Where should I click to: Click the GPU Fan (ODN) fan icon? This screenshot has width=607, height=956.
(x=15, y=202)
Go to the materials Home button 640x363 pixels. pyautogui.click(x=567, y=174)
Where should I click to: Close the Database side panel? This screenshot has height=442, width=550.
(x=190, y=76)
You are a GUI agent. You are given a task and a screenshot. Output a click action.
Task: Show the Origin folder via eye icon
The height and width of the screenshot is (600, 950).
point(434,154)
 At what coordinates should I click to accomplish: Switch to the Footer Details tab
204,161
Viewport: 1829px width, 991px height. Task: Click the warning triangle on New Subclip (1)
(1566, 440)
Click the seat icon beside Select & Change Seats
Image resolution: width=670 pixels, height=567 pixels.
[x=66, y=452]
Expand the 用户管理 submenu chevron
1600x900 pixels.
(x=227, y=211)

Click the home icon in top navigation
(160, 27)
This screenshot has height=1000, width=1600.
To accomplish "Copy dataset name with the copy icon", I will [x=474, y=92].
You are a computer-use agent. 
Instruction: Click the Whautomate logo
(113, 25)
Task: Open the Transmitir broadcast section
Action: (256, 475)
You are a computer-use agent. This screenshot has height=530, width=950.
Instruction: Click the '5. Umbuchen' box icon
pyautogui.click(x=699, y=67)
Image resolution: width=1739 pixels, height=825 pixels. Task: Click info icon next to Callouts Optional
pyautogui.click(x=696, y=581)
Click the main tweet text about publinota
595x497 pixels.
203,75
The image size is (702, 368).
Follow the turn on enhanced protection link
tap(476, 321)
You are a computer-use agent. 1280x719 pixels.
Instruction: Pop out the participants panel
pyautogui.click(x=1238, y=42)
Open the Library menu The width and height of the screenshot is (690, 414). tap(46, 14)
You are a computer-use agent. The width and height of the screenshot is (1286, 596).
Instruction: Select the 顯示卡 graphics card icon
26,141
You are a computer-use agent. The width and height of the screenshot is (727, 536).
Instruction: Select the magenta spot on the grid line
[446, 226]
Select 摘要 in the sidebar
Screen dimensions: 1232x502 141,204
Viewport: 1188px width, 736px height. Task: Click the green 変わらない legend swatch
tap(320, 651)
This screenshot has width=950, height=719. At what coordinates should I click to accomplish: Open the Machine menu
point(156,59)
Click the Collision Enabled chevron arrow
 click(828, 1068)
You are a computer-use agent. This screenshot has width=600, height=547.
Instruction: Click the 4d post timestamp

*Assignment*: Each record should be transcribed exactly as it was written.

*Solution for this exercise*:
Where should I click to: Click the GPU Fan (ODN) fan icon? This screenshot has width=607, height=956.
(x=15, y=202)
Go to the materials Home button 640x363 pixels. pyautogui.click(x=567, y=174)
Where should I click to: Close the Database side panel? This screenshot has height=442, width=550.
(x=190, y=76)
You are a GUI agent. You are given a task and a screenshot. Output a click action.
Task: Show the Origin folder via eye icon
The height and width of the screenshot is (600, 950).
point(434,154)
 At what coordinates should I click to accomplish: Switch to the Footer Details tab
204,161
Viewport: 1829px width, 991px height. Task: Click the warning triangle on New Subclip (1)
(1566, 440)
Click the seat icon beside Select & Change Seats
Image resolution: width=670 pixels, height=567 pixels.
[x=66, y=452]
Expand the 用户管理 submenu chevron
1600x900 pixels.
(x=227, y=211)

Click the home icon in top navigation
(160, 27)
This screenshot has height=1000, width=1600.
To accomplish "Copy dataset name with the copy icon", I will [x=474, y=92].
You are a computer-use agent. 
Instruction: Click the Whautomate logo
(113, 25)
Task: Open the Transmitir broadcast section
Action: (256, 475)
You are a computer-use agent. This screenshot has height=530, width=950.
Instruction: Click the '5. Umbuchen' box icon
pyautogui.click(x=699, y=67)
Image resolution: width=1739 pixels, height=825 pixels. Task: Click info icon next to Callouts Optional
pyautogui.click(x=696, y=581)
Click the main tweet text about publinota
595x497 pixels.
203,75
The image size is (702, 368).
Follow the turn on enhanced protection link
tap(476, 321)
You are a computer-use agent. 1280x719 pixels.
Instruction: Pop out the participants panel
pyautogui.click(x=1238, y=42)
Open the Library menu The width and height of the screenshot is (690, 414). tap(46, 14)
You are a computer-use agent. The width and height of the screenshot is (1286, 596).
Instruction: Select the 顯示卡 graphics card icon
26,141
You are a computer-use agent. The width and height of the screenshot is (727, 536).
Instruction: Select the magenta spot on the grid line
[446, 226]
Select 摘要 in the sidebar
Screen dimensions: 1232x502 141,204
Viewport: 1188px width, 736px height. Task: Click the green 変わらない legend swatch
tap(320, 651)
This screenshot has width=950, height=719. At what coordinates should I click to accomplish: Open the Machine menu
point(156,59)
Click the Collision Enabled chevron arrow
 click(828, 1068)
You are a computer-use agent. This screenshot has width=600, height=547.
Instruction: Click the 4d post timestamp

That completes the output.